• [Problem requirements] Write out, from the entries below, exactly the lines that run between the lines holding "Task: Click the red error count indicator" and "The image size is (1389, 868).", inclusive, and stop there.

• [Supplied entries]

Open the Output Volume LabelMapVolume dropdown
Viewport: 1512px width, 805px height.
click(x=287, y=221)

==

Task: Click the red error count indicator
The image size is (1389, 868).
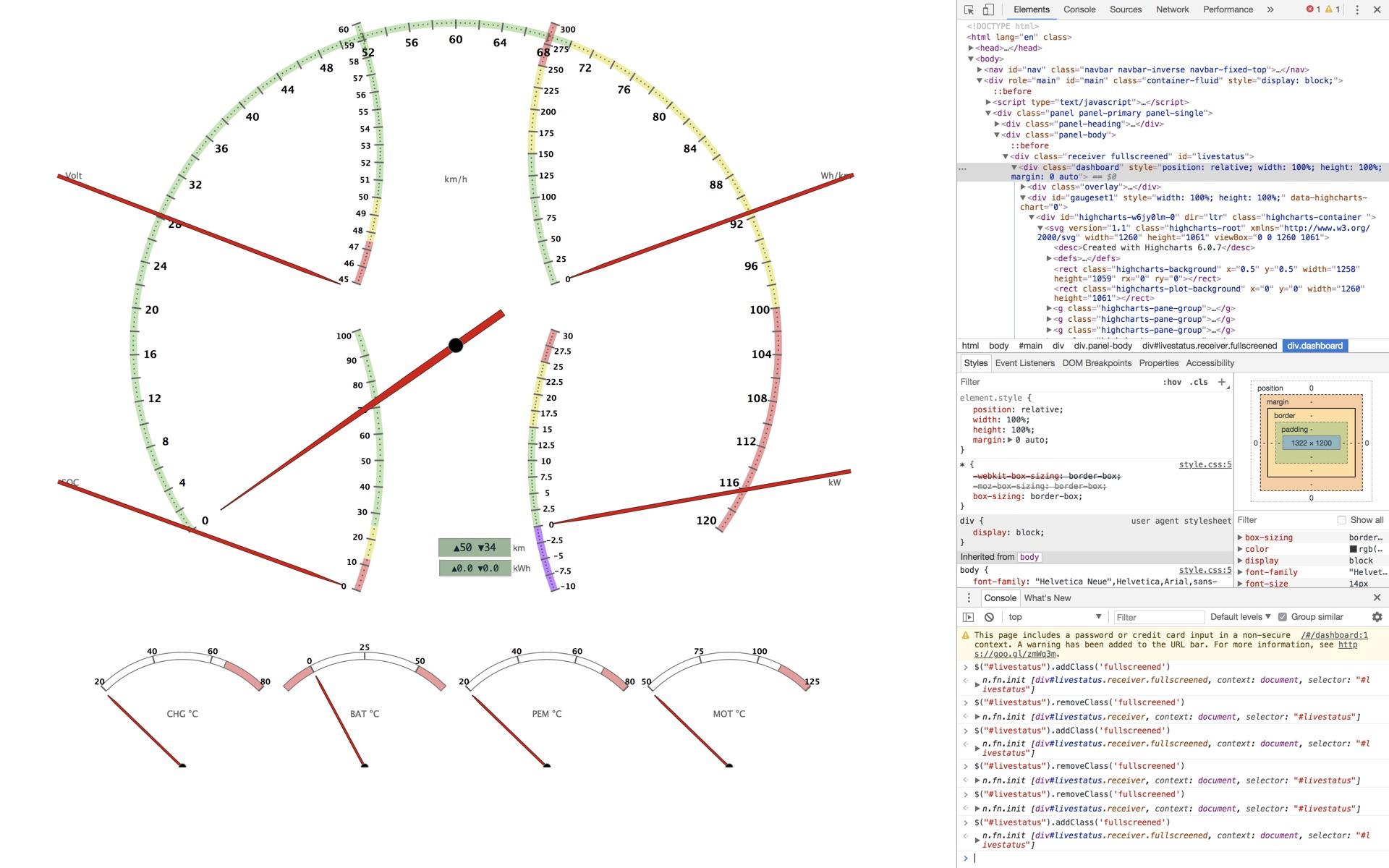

• [Written answer]
Task: Click the red error count indicator
The image size is (1389, 868).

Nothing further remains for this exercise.